2) Areas of practice I would change
– Ask any patient who I’m concerned for DV about strangulation.
– Do a little more research into dosing and availability of intralipid prior to performing a fascia iliaca (or any nerve block) using bupivacaine.
– Consider ketamine in pediatric status epilepticus if several doses of benzo’s aren’t working bc the longer a patient seizes, the more NMDA receptors they make.
3) Areas that are too “bleeding edge”
– The new pediatric fever clinical prediction rule (using UA, ANC and PCT), was well-done and the findings were exciting, however I’m not sure we’re going to get away with not doing an LP on a neonate < 28 days with a fever.
1) There were a number of cool pearls this month. I had never heard of tension mediastinum before, so in addition to having another thing to be terrified of, I now have a treatment strategy should I encounter it.

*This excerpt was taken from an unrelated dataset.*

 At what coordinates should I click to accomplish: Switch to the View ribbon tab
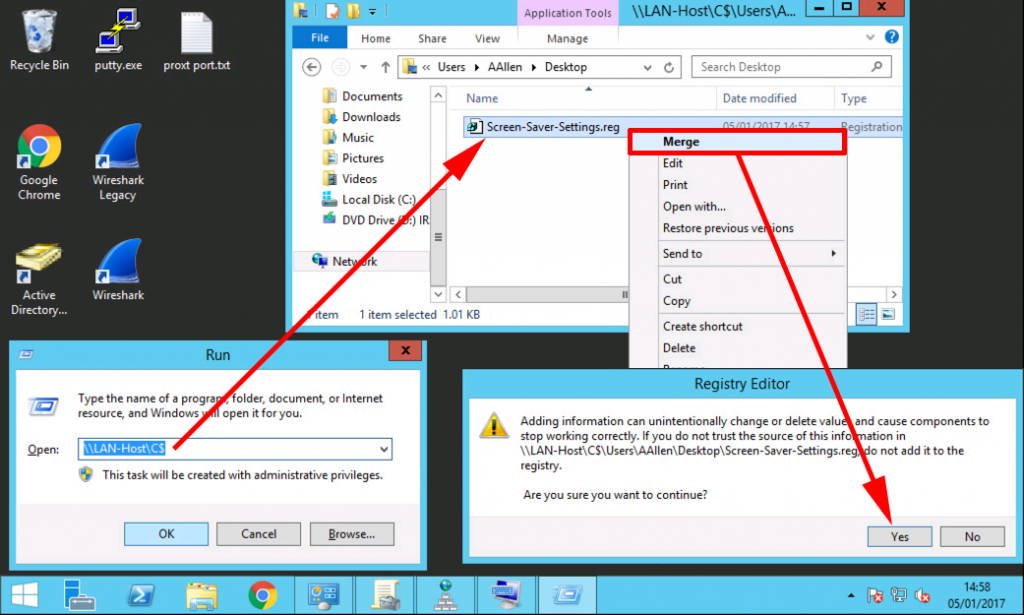coord(487,38)
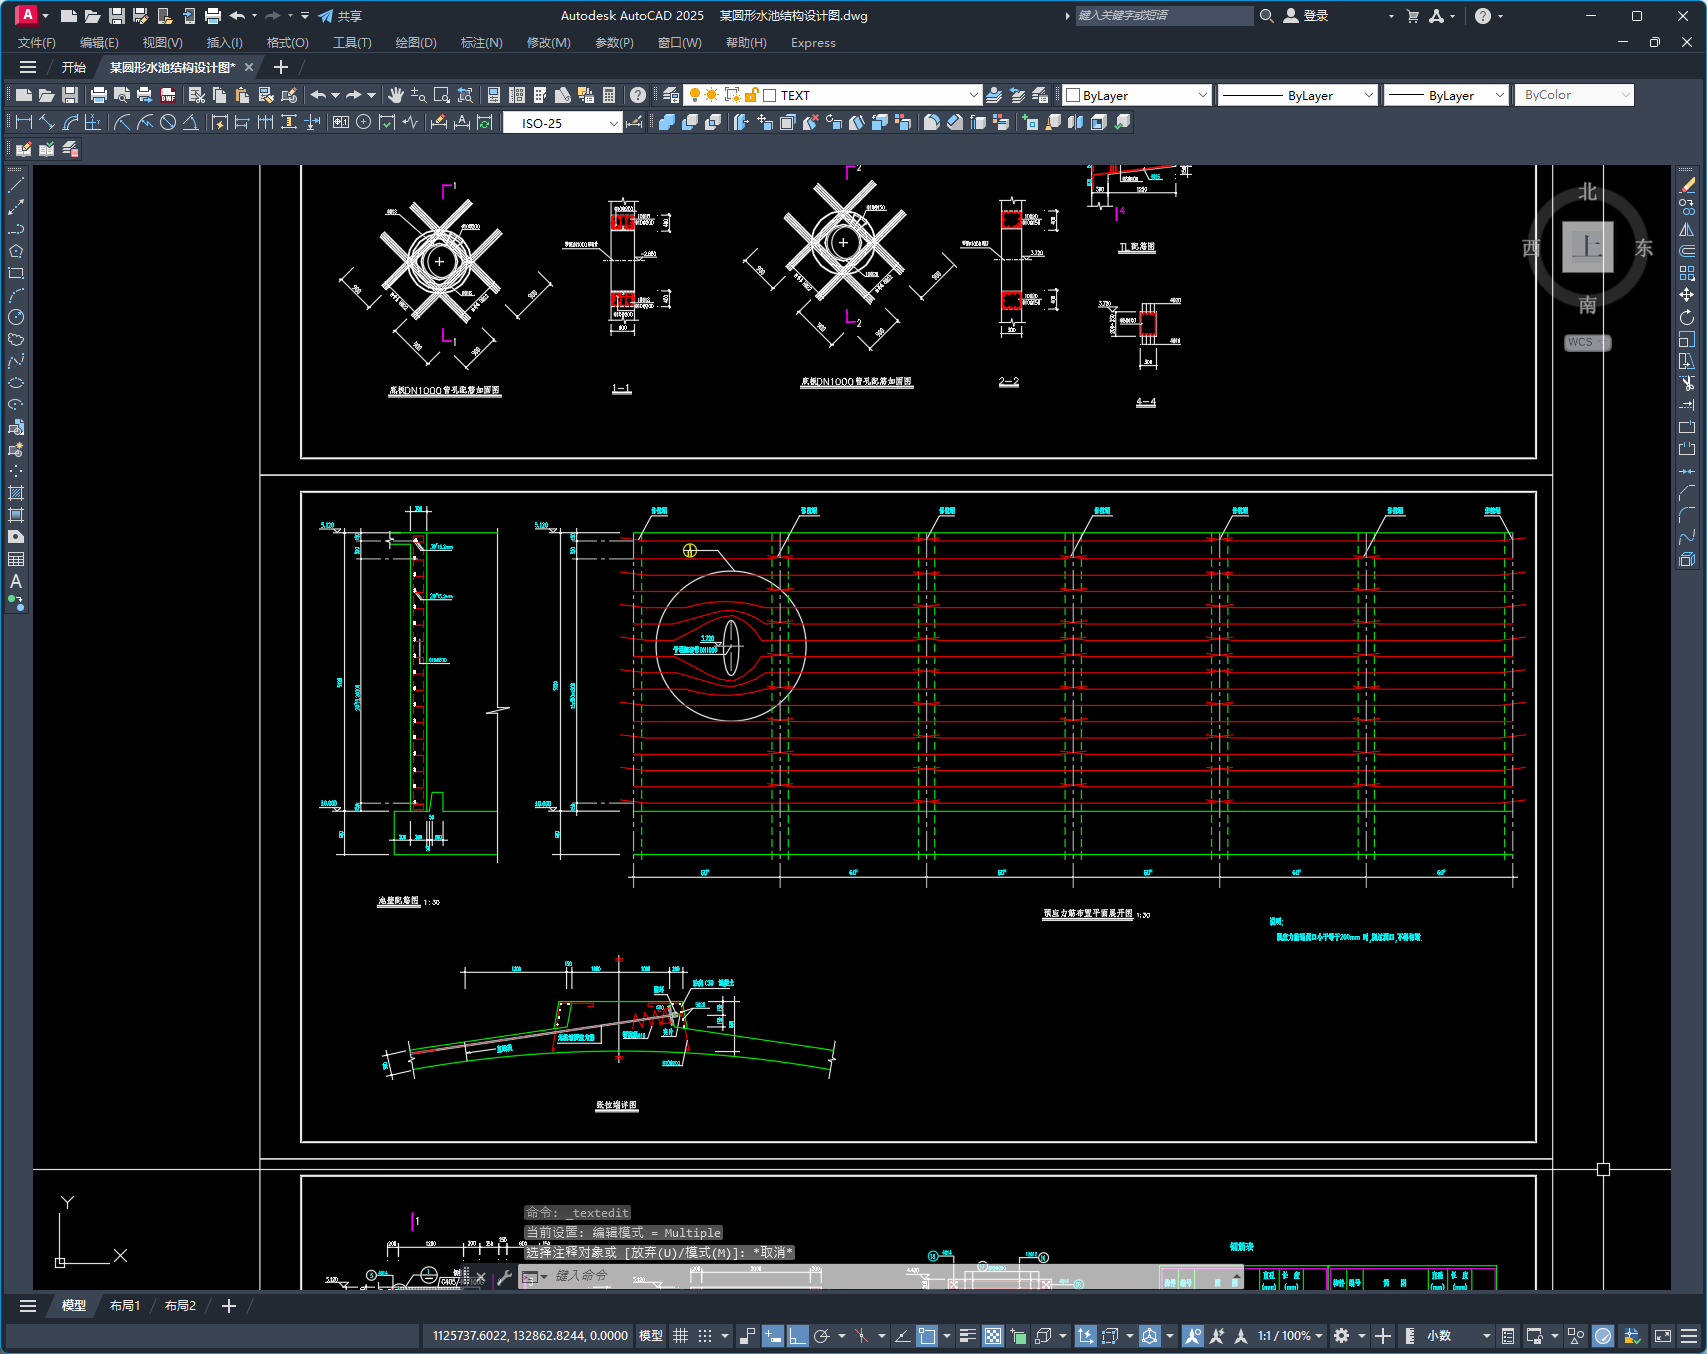
Task: Switch to the 布局1 layout tab
Action: pyautogui.click(x=125, y=1306)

Similarly, I had never heard of the “lipid rescue” website and it is reassuring to know that there’s a quickly-available resource should I ever find myself needing to give intralipid. A third thing is the the workup and management of suspected metabolic disorders in newborns. This is a category of disease in a patient population that is truly terrifying, so having concrete steps to approach things is great.
2) Based on the domestic violence segment, I will definitely make a better effort to interview patients alone when they are accompanied by an overbearing significant other. I have had a few patients who have given off all the red flags but whose partners insist upon staying in the room, after which the patients have followed suit. I’ll need to put some thought into how to get the significant other to leave to interview the patient in confidence.
3) I agree with Lauri – I think that there is too much momentum behind doing LPs in febrile neonates and that it’s probably going to take more research and discussion with our pediatric (pediatrician?) colleagues for people to feel comfortable not doing them.